Axonal transport is regulated by many factors including microtubule-associated protein tau, which promotes tubulin polymerization and stabilizes microtubules. Impaired interaction between tau and microtubules plays a vital role in the pathogenesis of multiple neurodegenerative diseases (Wang and Mandelkow, 2016). Interestingly, tau phosphorylation is also observed in brains of several Huntington’s disease mouse models and Huntington’s disease patients (Gratuze et al., 2016). In a recent study, we explored if CCT subunit has any effect on axonal transport in a tau-dependent pathway (Chen et al., 2018b). We focused on the retrograde axonal transport of brain-derived neurotrophic factor, as neurotrophic factor-mediated signaling in the form of signaling endosome is essential in both the developing and the mature nervous system and dysregulation of trafficking of neurotrophic factors is tightly linked to disorders of the nervous system (Chen et al., 2018a). We found that the expression of a single CCT subunit (CCT5) significantly promoted retrograde axonal transport of brain-derived neurotrophic factor in primary cortical neurons. Mechanically, CCT regulated the level of cyclin-dependent kinase 5 (CDK5)/p35/p25 and, subsequently contributed to CCT-induced tau phosphorylation, which induced detachment of tau from microtubules (Chen et al., 2018b) (Figure 1).
Figure 1.
T-complex protein 1-ring complex (TRiC)/chaperonin containing T-complex protein 1 (CCT) subunit enhances retrograde axonal transport by modulating tau phosphorylation.

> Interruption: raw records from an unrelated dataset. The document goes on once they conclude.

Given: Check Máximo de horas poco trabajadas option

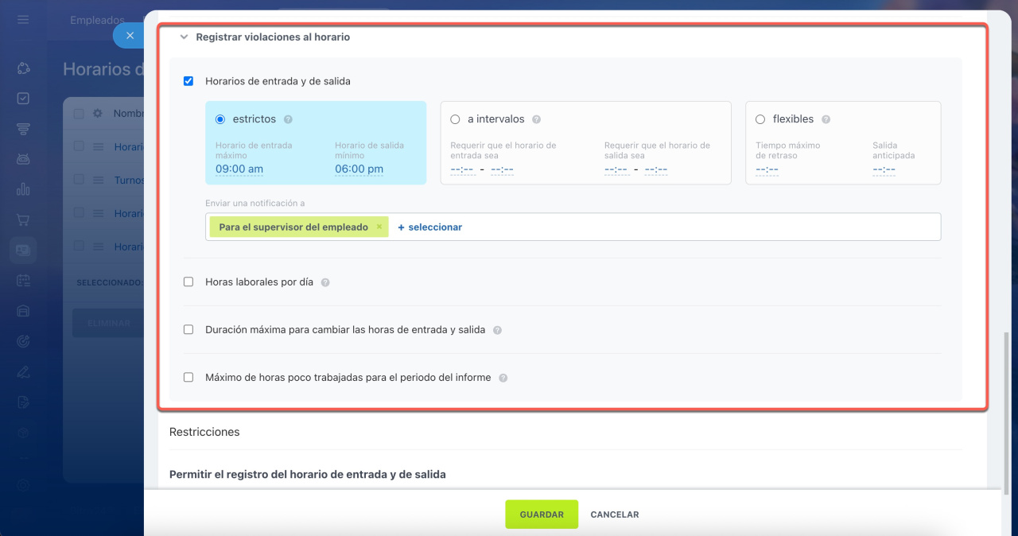Looking at the screenshot, I should 188,378.
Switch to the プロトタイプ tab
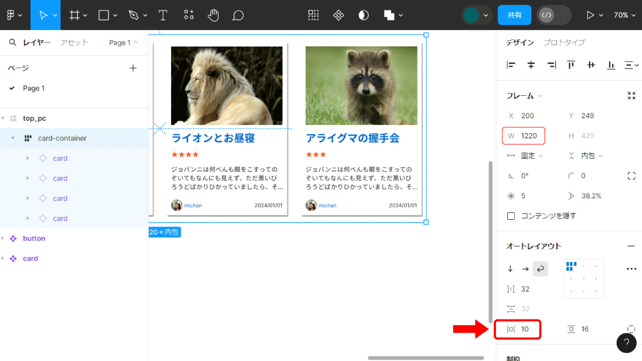Viewport: 642px width, 361px height. 564,42
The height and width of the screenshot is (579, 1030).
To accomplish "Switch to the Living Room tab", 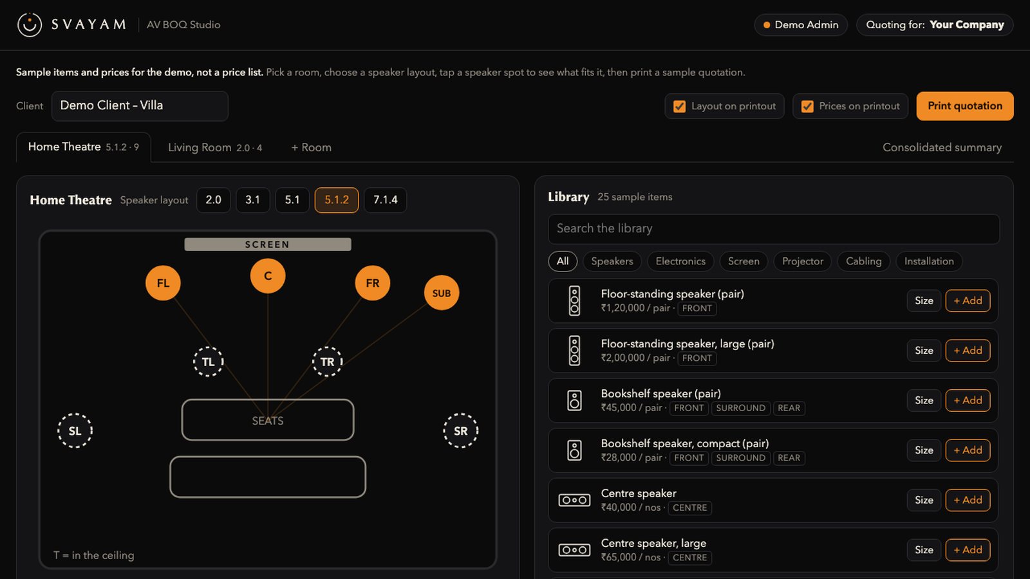I will (x=215, y=148).
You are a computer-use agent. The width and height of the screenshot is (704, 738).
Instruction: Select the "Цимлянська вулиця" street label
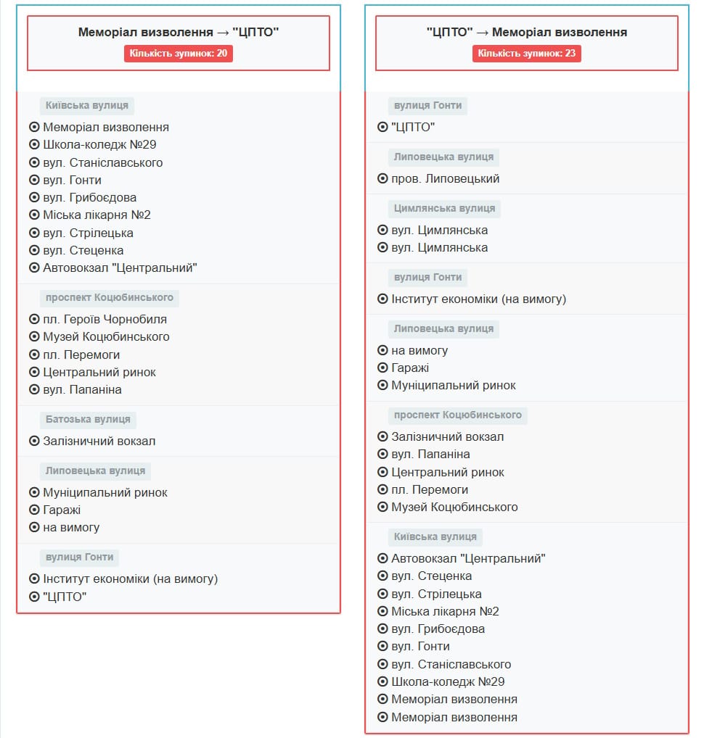pyautogui.click(x=444, y=208)
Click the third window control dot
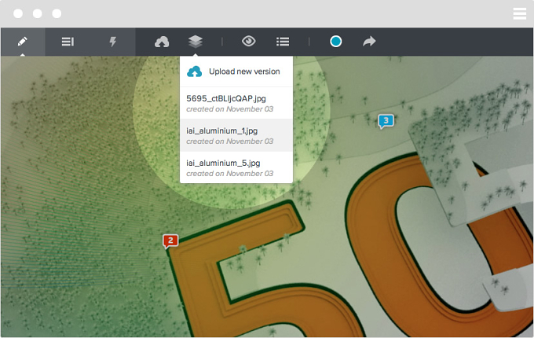This screenshot has height=338, width=534. pyautogui.click(x=57, y=13)
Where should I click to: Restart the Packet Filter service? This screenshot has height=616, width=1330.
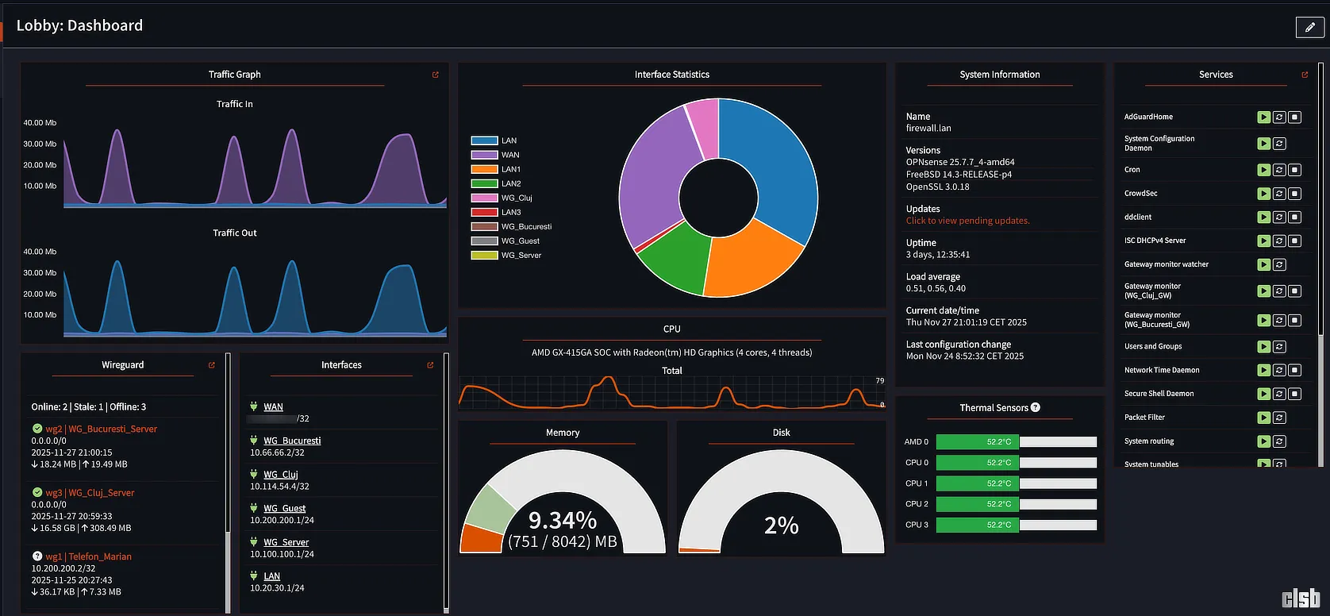coord(1279,418)
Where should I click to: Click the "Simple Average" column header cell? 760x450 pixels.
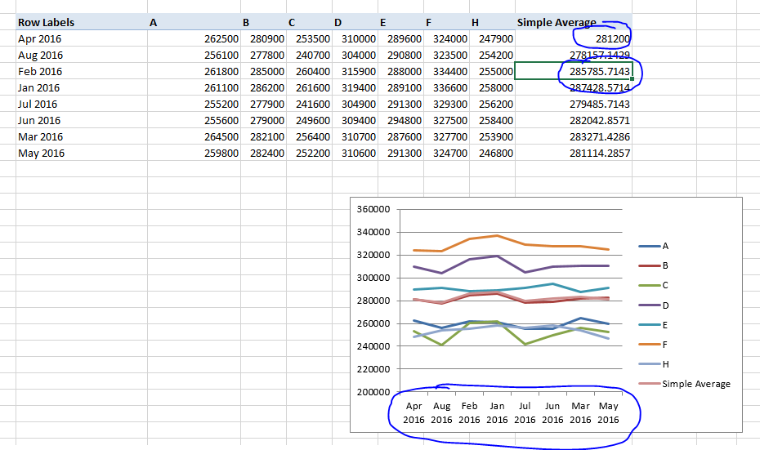557,22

CCT enhances retrograde axonal transport of brain-derived neurotrophic factor (BDNF) in primary cortical neurons. The net effect on retrograde axonal transport of BDNF by CCT is the reduction in pauses with a concomitant increase in transport velocities. Importantly, the effect of CCT subunit on retrograde axonal transport of BDNF required tau expression. Mechanically, upregulation of CCT subunit increases the level of cyclin-dependent kinase 5 (CDK5)/p35/p25 in a tau-dependent manner, resulting in tau phosphorylation, which potentially induced tau detachment from microtubules.
CCT subunit modulates retrograde axonal transport in a tau-dependent manner: Lentivirus-mediated upregulation of CCT5 in primary cortical neurons resulted in an increase in instantaneous velocity (the absolute velocity calculated from moving time without pause time included) and a decrease in both the percentage of pause events and average pause duration of retrograde brain-derived neurotrophic factor axonal transport in microfluidic chamber. Consequently, the average retrograde velocity (the relative velocity calculated from moving time with pause time included) in CCT5-expressing neurons was significantly faster than observed in control neurons. Futhermore, CCT5 overexpression also increased the percentage of nonpause (motile) puncta. These results clearly indicate CCT5 overexpression promotes retrograde axonal brain-derived neurotrophic factor transport (Chen et al., 2018b). Importantly, by using the cortical neurons from tau–/– mice, in combination with lentivirus expressing wild-type tau (tauWT), we have proven that the effect on retrograde axonal transport by CCT subunit requires tau expression. Interestingly, reintroducing tauP301L, a pathogenic tau mutant, into tau–/– primary neurons could not rescue the effect of CCT5 on retrograde axonal transport, which highlights the differential regulation of tauWT and tauP301L by CCT subunit (Chen et al., 2018b).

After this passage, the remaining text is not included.